13 comments on “First Kiss”

  1. Just lovely, so perfect and i had to smile and cringe a little at getting your first period in white slacks.. poor you.. Thank goodness you had a sweater.. we have all been there.. your writing is so brave yet so empathetic, which allows me to empathise with it, which is wonderful.. c

    • Oh, Celi – I wish I could say it was embellishment to a story. But alas! Big, bright, bold red against white/white. I don’t remember if the sweater was mine or borrowed – something tells me it was lent to me – but I do remember the little machines with pads and belts and pins and that I was more embarrassed in a makeshift diaper than with blood-soaked slacks!

      Anyhow, thanks for reading, as always – and taking time for heartfelt comments. Blessings to you.
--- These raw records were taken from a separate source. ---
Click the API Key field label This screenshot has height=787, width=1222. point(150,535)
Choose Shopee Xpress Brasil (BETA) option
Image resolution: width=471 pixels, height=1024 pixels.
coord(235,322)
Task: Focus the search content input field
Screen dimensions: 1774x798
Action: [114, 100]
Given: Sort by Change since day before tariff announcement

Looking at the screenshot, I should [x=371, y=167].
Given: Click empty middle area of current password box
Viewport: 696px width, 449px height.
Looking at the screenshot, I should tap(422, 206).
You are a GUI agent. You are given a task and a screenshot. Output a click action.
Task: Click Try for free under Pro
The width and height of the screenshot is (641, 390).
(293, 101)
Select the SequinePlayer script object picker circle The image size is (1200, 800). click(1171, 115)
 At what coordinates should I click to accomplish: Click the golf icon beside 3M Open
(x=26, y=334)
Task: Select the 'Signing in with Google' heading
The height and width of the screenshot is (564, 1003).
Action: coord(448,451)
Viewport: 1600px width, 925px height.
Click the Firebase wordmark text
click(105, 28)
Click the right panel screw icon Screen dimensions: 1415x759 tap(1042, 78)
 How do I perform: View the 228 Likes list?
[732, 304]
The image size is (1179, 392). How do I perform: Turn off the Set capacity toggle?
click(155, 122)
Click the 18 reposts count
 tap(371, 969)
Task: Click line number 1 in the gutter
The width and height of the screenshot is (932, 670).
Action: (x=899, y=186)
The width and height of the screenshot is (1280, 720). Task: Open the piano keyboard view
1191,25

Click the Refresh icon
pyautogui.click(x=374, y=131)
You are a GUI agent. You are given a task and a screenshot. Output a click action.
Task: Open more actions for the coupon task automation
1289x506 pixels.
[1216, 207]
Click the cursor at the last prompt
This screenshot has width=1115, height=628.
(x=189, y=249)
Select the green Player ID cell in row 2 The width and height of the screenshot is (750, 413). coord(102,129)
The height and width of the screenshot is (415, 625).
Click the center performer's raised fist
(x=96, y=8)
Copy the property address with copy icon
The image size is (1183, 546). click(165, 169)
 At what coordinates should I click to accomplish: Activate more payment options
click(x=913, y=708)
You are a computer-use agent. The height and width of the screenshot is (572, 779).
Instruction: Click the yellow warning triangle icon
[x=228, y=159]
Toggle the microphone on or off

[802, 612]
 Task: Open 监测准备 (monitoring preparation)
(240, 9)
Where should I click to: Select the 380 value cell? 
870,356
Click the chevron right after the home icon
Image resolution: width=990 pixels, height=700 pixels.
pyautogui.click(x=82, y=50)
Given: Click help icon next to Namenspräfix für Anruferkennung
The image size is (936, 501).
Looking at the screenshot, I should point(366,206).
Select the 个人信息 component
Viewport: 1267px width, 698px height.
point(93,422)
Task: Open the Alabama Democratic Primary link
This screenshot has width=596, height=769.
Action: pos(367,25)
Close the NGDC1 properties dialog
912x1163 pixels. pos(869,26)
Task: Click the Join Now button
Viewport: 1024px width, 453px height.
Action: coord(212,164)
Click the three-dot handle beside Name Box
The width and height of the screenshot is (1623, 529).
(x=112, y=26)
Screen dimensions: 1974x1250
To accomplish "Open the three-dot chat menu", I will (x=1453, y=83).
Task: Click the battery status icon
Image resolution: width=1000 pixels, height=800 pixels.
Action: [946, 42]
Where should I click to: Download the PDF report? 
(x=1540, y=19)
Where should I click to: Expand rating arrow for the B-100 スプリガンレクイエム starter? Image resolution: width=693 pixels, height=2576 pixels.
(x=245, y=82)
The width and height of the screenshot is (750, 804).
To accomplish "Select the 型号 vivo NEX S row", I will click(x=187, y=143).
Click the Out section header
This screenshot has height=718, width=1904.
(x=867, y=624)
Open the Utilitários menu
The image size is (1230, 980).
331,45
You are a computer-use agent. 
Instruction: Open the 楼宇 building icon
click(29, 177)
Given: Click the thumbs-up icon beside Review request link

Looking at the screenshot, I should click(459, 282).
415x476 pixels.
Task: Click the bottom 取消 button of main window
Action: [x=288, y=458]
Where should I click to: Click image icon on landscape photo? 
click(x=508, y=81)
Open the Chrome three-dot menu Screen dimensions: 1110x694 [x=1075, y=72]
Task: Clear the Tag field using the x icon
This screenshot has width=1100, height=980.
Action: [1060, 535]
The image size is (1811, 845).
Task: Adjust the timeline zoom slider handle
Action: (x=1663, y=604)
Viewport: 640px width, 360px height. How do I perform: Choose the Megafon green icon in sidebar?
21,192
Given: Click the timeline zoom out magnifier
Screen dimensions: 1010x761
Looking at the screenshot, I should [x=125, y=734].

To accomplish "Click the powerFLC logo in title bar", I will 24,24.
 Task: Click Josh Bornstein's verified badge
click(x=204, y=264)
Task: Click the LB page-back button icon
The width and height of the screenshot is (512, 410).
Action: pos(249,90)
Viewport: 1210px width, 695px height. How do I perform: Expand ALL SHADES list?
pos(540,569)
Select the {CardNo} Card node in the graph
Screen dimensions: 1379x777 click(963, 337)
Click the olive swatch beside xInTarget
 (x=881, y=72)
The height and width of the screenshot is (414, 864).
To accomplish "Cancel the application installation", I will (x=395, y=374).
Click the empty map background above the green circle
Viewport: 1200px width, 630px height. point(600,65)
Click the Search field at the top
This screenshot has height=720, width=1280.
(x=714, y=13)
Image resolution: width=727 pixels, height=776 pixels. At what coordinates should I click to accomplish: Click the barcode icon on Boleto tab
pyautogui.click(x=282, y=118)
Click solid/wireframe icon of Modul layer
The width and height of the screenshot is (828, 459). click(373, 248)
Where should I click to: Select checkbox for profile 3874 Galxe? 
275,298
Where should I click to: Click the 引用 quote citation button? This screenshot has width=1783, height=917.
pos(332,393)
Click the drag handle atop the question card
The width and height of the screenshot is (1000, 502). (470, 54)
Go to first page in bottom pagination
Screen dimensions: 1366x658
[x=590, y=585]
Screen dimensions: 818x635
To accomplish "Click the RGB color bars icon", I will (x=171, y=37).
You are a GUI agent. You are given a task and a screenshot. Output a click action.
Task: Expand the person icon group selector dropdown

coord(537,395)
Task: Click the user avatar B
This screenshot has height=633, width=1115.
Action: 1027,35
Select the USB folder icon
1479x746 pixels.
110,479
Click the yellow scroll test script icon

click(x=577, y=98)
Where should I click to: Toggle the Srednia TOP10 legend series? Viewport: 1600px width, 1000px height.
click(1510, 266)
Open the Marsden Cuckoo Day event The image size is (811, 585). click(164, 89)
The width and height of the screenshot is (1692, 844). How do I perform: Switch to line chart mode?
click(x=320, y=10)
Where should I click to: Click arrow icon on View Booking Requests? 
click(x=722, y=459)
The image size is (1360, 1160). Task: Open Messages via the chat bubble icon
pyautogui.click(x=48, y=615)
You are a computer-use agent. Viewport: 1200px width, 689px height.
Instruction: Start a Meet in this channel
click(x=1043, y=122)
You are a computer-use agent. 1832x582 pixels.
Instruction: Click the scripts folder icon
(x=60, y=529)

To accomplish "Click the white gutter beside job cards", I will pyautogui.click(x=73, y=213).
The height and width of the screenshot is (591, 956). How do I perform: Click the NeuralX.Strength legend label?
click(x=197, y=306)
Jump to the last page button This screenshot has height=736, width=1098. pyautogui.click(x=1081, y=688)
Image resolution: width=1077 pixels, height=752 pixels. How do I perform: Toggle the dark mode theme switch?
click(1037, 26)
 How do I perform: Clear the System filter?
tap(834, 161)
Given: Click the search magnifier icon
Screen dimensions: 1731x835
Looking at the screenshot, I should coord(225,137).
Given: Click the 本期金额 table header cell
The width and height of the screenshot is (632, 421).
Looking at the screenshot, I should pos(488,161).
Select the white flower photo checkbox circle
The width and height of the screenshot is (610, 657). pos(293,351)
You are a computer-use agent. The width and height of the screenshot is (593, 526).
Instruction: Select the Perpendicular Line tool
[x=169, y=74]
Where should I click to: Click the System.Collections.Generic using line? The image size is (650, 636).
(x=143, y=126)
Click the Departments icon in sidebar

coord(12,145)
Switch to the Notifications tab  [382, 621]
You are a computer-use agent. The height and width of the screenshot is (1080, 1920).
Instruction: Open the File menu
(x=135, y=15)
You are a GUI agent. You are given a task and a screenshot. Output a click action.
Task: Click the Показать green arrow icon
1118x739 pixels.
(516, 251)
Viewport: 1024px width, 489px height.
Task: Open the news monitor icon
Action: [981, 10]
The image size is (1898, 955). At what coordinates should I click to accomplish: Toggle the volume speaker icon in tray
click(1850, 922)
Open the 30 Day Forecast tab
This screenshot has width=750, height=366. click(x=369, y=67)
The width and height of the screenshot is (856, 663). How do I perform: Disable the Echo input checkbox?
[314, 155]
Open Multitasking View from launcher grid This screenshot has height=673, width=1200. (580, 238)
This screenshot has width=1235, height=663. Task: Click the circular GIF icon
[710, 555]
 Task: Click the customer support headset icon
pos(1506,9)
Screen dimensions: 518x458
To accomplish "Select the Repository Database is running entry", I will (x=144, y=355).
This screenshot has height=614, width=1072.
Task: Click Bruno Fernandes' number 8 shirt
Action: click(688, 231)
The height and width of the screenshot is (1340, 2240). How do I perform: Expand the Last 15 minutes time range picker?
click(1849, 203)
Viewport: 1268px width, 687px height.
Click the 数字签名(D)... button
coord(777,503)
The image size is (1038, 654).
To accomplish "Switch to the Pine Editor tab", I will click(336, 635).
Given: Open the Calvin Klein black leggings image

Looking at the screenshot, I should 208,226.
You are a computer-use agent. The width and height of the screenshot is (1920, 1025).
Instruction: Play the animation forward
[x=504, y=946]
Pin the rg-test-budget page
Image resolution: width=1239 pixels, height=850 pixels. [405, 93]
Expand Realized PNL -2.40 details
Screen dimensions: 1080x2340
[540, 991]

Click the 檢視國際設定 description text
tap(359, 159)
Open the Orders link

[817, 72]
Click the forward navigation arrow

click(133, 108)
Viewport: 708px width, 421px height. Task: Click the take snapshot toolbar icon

  2. You were in that lovely dress…while I was wearing Army surplus fatigues and chewing tobacco….( ;

    • What you did ‘not’ see was that I wore surplus store fatigues as well during those years when I could get away with it. We still had to wear skirts in school! And thus I gussied up for the school dance.
      Hey – I can totally see you chewin’ tobacco! HA!! 😉

  3. Bela, what a story!

    I love your descriptions and your critique of the emotions you were feeling.
    You’re right: there is a difference between your first kiss and your first REAL kiss.
    I responded to Harper’s post by telling of my first kiss, but not my first real one.

    Ronnie

    • Perhaps that’s wise 😉
      My first life was as a poet, so I tend to wrap such privacies in as much metaphor as I can muster.
      Thanks for visiting, Ronnie – and taking the time to comment!

  4. Thanks for the post. I am facing this soon with my girls in jr high!!!

    • Well, my girls are in their late 20’s early 30’s. I strove to raise them differently than I, and I think they appreciated the acceptance and openness with which we were able to face this awkward age together. I wish you well with your daughters!

  5. This is filled with such life, your post. What I like best is that you took time to thank Steve. That’s really, really beautiful.